Pendergast steckte den Strafzettel ein, dann stiegen sie in den Porsche. Er startete den Wagen und setzte vorsichtig zurück auf die Hauptstraße. Im Nu hatten sie die Stadt durchquert und befanden sich auf der anderen Seite, wo die Geschäftsgebäude bereits kleinen schindelgedeckten Einfamilienhäusern wichen. Die leicht ansteigende Straße verlief durch von riesigen Eichen gesäumte Wiesen, bis sie schließlich auf höheres Gelände mit Blick auf den Atlantik führte. Direkt geradeaus, in Richtung der Uferklippen, sah Constance den Exmouther Leuchtturm – ihr Ziel. Er war elfenbeinfarben gestrichen, hatte eine schwarze Spitze und zeichnete sich deutlich gegen den blauen Himmel ab. Daneben lag das Wohnhaus des Leuchtturmwärters, schmucklos und streng wie in einem Gemälde von Andrew Wyeth.
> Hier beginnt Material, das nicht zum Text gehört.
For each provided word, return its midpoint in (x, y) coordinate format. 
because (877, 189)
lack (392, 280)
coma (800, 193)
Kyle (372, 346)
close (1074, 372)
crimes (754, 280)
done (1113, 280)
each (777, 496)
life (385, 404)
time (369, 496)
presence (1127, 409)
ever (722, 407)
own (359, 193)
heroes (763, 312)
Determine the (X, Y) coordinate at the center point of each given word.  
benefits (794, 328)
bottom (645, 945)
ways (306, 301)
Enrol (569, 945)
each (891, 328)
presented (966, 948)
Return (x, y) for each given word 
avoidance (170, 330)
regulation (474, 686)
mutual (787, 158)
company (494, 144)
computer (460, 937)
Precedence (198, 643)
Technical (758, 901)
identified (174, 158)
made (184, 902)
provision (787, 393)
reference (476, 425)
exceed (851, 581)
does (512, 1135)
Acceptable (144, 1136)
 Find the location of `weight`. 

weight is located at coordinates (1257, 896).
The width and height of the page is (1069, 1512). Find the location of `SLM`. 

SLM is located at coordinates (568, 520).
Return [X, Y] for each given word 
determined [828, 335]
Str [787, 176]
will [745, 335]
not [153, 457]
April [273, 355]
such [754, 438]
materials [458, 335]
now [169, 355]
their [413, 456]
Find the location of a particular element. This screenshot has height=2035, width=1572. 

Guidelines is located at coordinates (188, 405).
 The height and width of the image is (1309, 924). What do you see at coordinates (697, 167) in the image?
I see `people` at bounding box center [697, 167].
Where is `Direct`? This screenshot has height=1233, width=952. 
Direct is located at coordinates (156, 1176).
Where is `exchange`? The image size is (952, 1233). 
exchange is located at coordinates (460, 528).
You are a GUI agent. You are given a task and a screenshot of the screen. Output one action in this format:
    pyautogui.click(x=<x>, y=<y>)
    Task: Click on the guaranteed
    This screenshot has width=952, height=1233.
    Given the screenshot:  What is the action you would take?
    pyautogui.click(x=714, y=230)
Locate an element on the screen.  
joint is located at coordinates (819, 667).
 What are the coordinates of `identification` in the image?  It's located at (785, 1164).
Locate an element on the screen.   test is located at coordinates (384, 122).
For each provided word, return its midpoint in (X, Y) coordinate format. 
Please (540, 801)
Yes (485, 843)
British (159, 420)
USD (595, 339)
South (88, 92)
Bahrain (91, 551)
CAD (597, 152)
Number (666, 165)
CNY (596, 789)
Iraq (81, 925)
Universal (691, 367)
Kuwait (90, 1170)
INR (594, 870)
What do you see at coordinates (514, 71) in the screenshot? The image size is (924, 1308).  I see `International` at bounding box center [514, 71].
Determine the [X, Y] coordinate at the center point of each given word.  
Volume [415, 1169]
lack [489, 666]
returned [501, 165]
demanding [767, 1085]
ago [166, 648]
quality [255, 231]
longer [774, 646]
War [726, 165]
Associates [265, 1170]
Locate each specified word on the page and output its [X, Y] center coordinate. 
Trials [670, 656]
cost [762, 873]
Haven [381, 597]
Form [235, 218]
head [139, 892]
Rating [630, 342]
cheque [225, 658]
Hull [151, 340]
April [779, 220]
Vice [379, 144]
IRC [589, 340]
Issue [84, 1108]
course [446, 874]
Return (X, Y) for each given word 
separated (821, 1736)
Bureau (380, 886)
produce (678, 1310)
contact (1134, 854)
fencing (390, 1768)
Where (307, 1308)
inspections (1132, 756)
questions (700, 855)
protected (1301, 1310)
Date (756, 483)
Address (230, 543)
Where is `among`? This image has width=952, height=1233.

Im Näherkommen erkannte Constance außerdem auf einer Wiese am Rand der Steilküste etliche unregelmäßig verteilte Skulpturen – grob behauene Granitblöcke mit polierten und irgendwie geheimnisvollen Formen, die aus dem Gestein erschienen: Gesichter, Körper, mythische Meereswesen. Ein beeindruckender Ort für einen Skulpturengarten.

Pendergast brachte den Sportwagen auf der mit Kies bestreuten Auffahrt neben dem Haus zum Stehen. Als sie ausstiegen, erschien Percival Lake in der Haustür und trat mit langen Schritten auf die Veranda.

»Herzlich willkommen! Großer Gott, Sie reisen aber wirklich stilvoll. Das ist ja ein Spyder 550, Baujahr 55, wenn ich nicht irre«, sagte er und stieg die Stufen hinunter.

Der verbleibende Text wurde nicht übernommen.